But even if mypy is reporting a false positive here (which I'm not sure of), and flipping the overloads like you suggested doesn't break anything and resolves this issue, then I don't see the harm in doing that.

@jorenham jorenham self-assigned this Jan 31, 2025
@jorenham
Copy link
Member

Why are the timedelta64 and datetime64 generic with upper bound None | int | datetime and None | int | timedelta respectively?

The datetime64 type param is a bit broader actually, and also accepts dt.date

@jorenham
Copy link
Member
jorenham commented Jan 31, 2025

I did some investigating, and I think that mypy is behaving correctly here, and that Pyright isn't. But I also think that datetime64.__sub__ is behaving correctly here, because of this (11th) overload:

numpy/numpy/__init__.pyi

Lines 4604 to 4605 in 6bc9058

@overload
def __sub__(self: datetime64[dt.date], x: timedelta64[dt.timedelta], /) -> datetime64[dt.date]: ...

The required context is that dt.datetime <: dt.date, and that subtracting datetime64[dt.date] from itself, results in a dt.datetime. But if you subtract a timedelta64[dt.timedelta] from a datetime64[dt.date], then the result could be either a datetime64[dt.date] or a datetime64[dt.datetime]. So because datetime64[dt.date | dt.datetime] is equivalent to datetime64[dt.date], this overload is correct, and -> datetime64[dt.date] isn't assignable to -> Self.

So to conclude: np.datetime64 is broader than dt.datetime, and also broader than dt.date. It therefore isn't assignable to Timestamp[np.timedelta64].

@jorenham jorenham added the 57 - Close? Issues which may be closable unless discussion continued label Jan 31, 2025
@jorenham jorenham closed this as completed Feb 1, 2025
@jorenham jorenham removed the 57 - Close? Issues which may be closable unless discussion continued label Feb 1, 2025
@randolf-scholz
Copy link
Author
randolf-scholz commented Feb 5, 2025

@jorenham Please reopen.
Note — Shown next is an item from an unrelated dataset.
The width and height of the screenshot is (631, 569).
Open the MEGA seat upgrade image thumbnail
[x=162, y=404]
I ran some more tests and there do seem to be some defects in the current overloads.

  1. datetime64[dt.datetime] - dt.timedelta supported at runtime, but raises [operator]
  2. datetime64[dt.date] - dt.timedelta supported at runtime, but raises [operator]
  3. datetime64[dt.date] - datetime64[int] infers timedelta64 (expected: timedelta64[int])
  4. datetime64[dt.date] - timedelta64[int] infers datetime64[date | int] (expected: datetime64[int])
  5. datetime64[int] - datetime64[None] infers timedelta64[int] (expected: timedelta64[None])
  6. datetime64[int] - timedelta64[None] infers datetime64[int] (expected: timedelta64[None])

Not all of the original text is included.